Ford explains the impact this financial support will have for Ontarians, “That’s $10 billion more that could help pay for seven brand new hospitals, 150 new MRI machines and hospital stays for over 72,200 patients. That’s money that could dramatically expand virtual doctor visits or help improve care for Ontario’s most vulnerable in long-term care homes.”

The Prime Minister was deaf to the Premier’s rationale. Trudeau’s failure to acknowledge the immediate need for health care support left Bloc Quebec Leader Yves-Francois Blanchet accusing the PM of playing crass politics. Blanchet was livid: “And mark my words… he will tell the Canadians and the Quebecers, ‘If you want all those tens of billions of dollars to get out of the pandemic, of which I’m the new hero, you have to vote for me.’ And this will have been taking Canadians and Quebecers hostage, as hostages for months, because he wanted to get re-elected. That’s pretty bad.”
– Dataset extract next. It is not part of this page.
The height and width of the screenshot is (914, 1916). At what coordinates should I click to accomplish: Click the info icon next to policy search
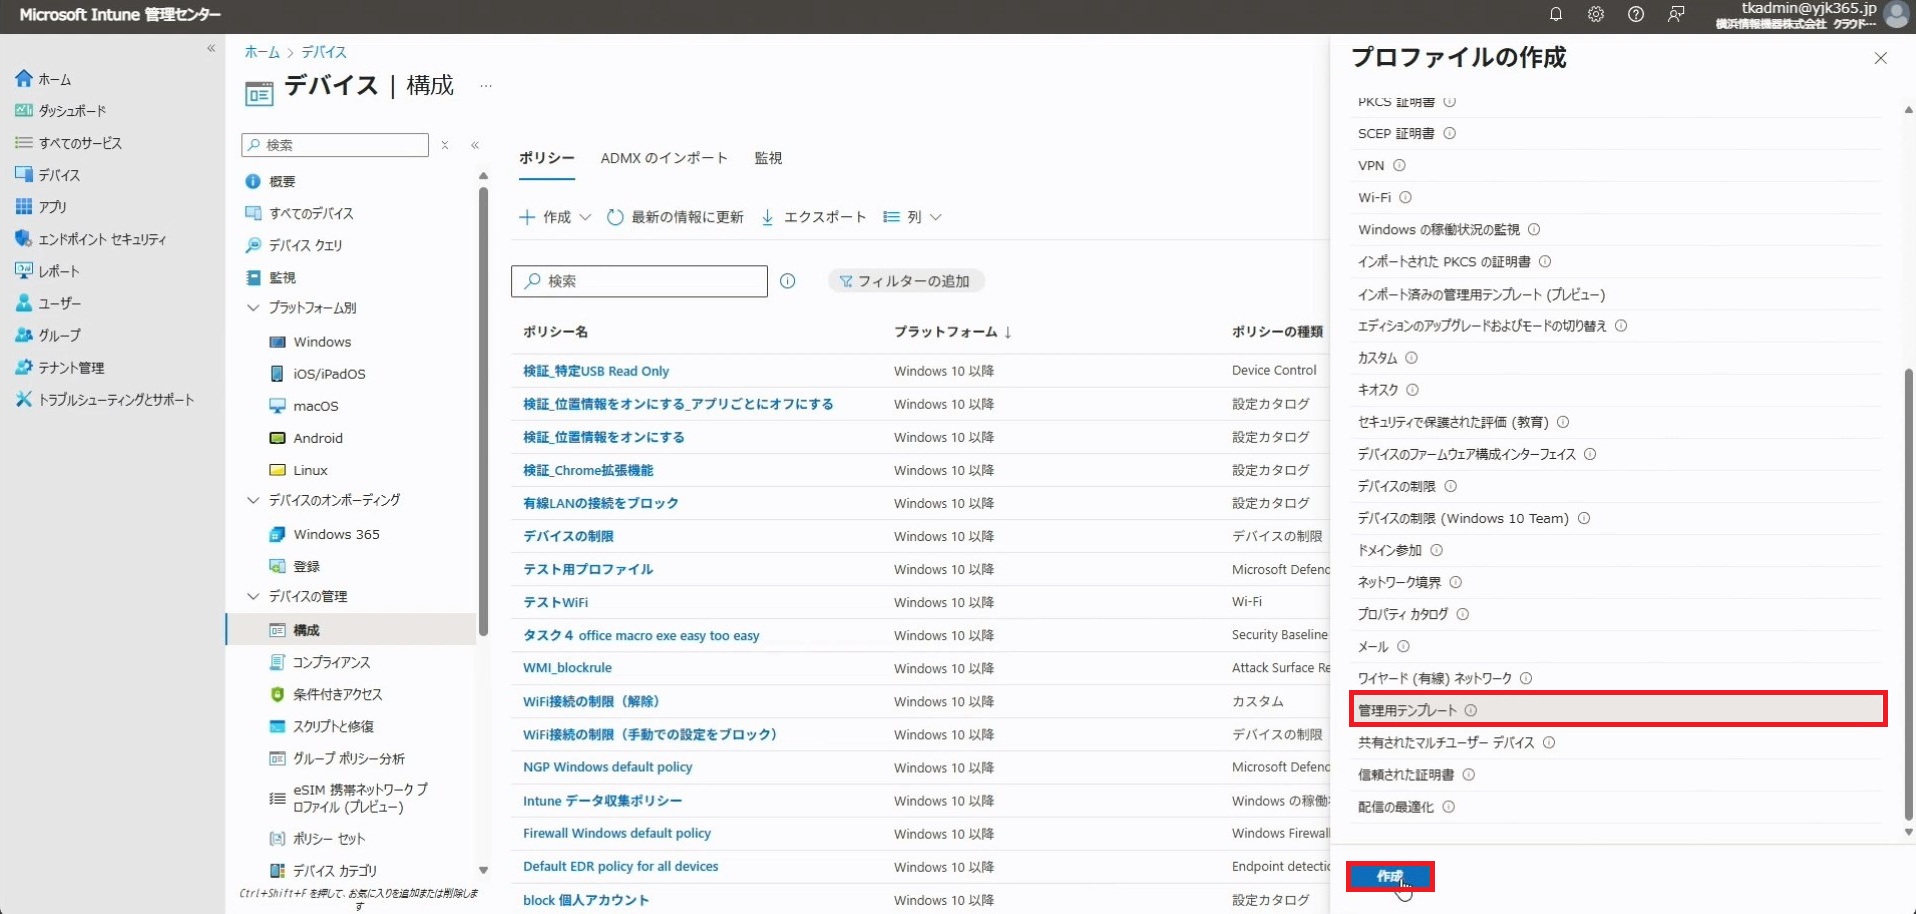(x=787, y=281)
The PM has played the same political game with long-term care funding at the expense of Canadian seniors. The federal government recently announced with great fanfare a $1 billion expenditure for seniors in long-term care homes. Yet, in reality, this money is not going to protect seniors. Only a fraction of the billion dollars is accessible to provinces in the next few months, and there are tens of millions of dollars earmarked to establish health secretariats in Ottawa. So, in the coming year, the Trudeau Liberals will be paying bureaucrats to construct the federal terms and national guidelines for funding long-term care in the future. Sadly, federal financial support is not immediately accessible to assist the provinces with their response to COVID-19’s second wave.

Like balking at the suggestion of paying his fair share of health care costs to respond to the pandemic, the PM is failing the country’s seniors and most vulnerable with his political power plays.

Justin Trudeau’s preoccupations with the U.N.’s agendas appear to have blinded him to the country’s most critical health care priorities – and this is costing Canadians dearly.